Wednesday, February 8, 2017, 4:15pm to 6:00pm

Location: 

CGIS South Building, 1730 Cambridge Street, Room S250

 

This talk employs Theodor Herzl’s relationship with eastern European Jewry as a case study of the social construction of charisma and the legitimization of leadership. There was considerable tension between Theodor Herzl and the Eastern European Zionist activists who had founded the Lovers of Zion movement more than a decade before Herzl burst upon the scene. They viewed Herzl with a mixture of veneration, envy, suspicion, and derision. Yet it was Herzl, not they, who captured the attention of the masses, dazzled them with his very strangeness, and replenished their self-esteem. Herzl’s position as a secular, assimilated, western Jew, alien to the world of traditional Jewish practice and culture, enhanced his charismatic appeal to Eastern European Jews who would have been far less likely to accept one of their own.

Derek J. Penslar is the Samuel Zacks Professor of Jewish History at the University of Toronto and the Stanley Lewis Visiting Professor of Israel Studies at the University of Oxford. He recently joined the Harvard History Department as a visiting professor and in 2018 will assume the William Lee Frost Chair in Jewish History.
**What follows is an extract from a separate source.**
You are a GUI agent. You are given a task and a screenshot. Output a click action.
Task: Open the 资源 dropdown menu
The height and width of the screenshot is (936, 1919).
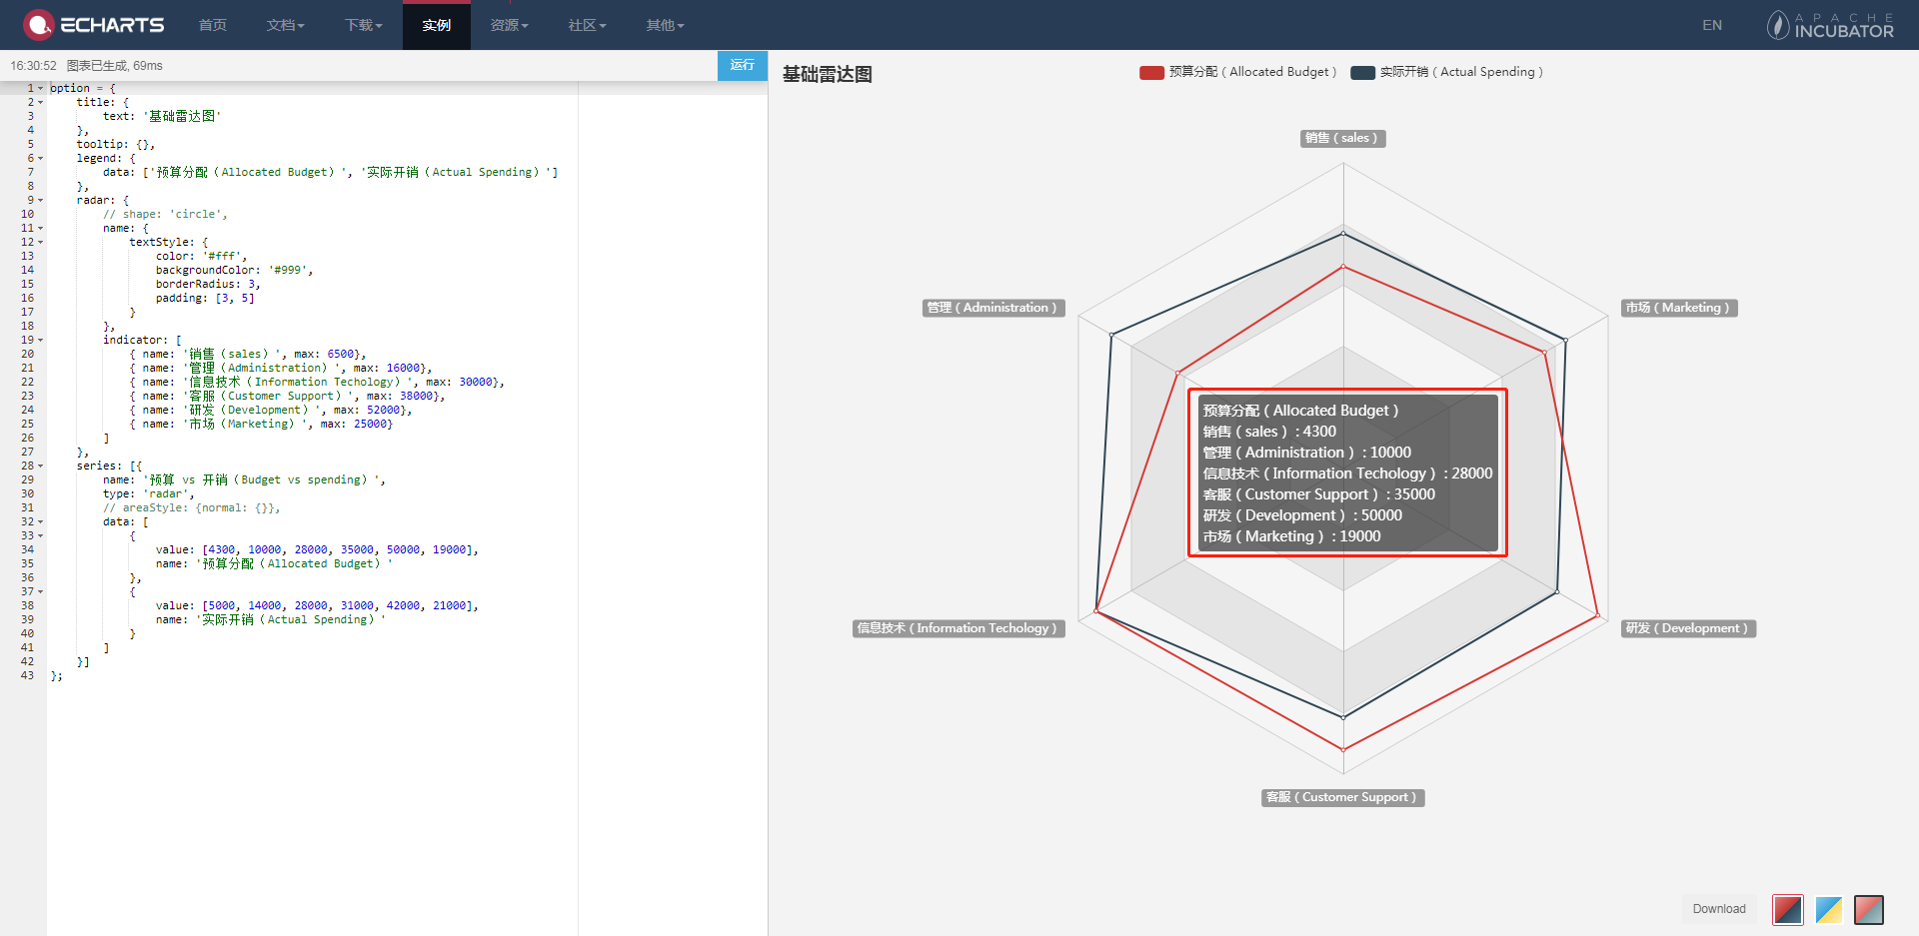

Penslar's research specialties are the history of modern European Jewry, Zionism, and the state of Israel. Penslar’s books include Zionism and Technocracy: The Engineering of Jewish Settlement in Palestine, 1870-1918 (1991), Shylock’s Children: Economics and Jewish Identity in Modern Europe (2001); Israel in History: The Jewish State in Comparative Perspective (2006), and Jews and the Military: A History (2013) and other. Penslar is currently writing a biography of Theodor Herzl for Yale University Press’ Jewish Lives series.

Speaker(s): 

Derek Penslar, Samuel Zacks Professor of Jewish History; University of Toronto; Stanley Lewis Visiting Professor of Israel Studies, University of Oxford; Visiting Professor, Department of History, Harvard University

Sponsored by the Davis Center for Russian and Eurasian Studies.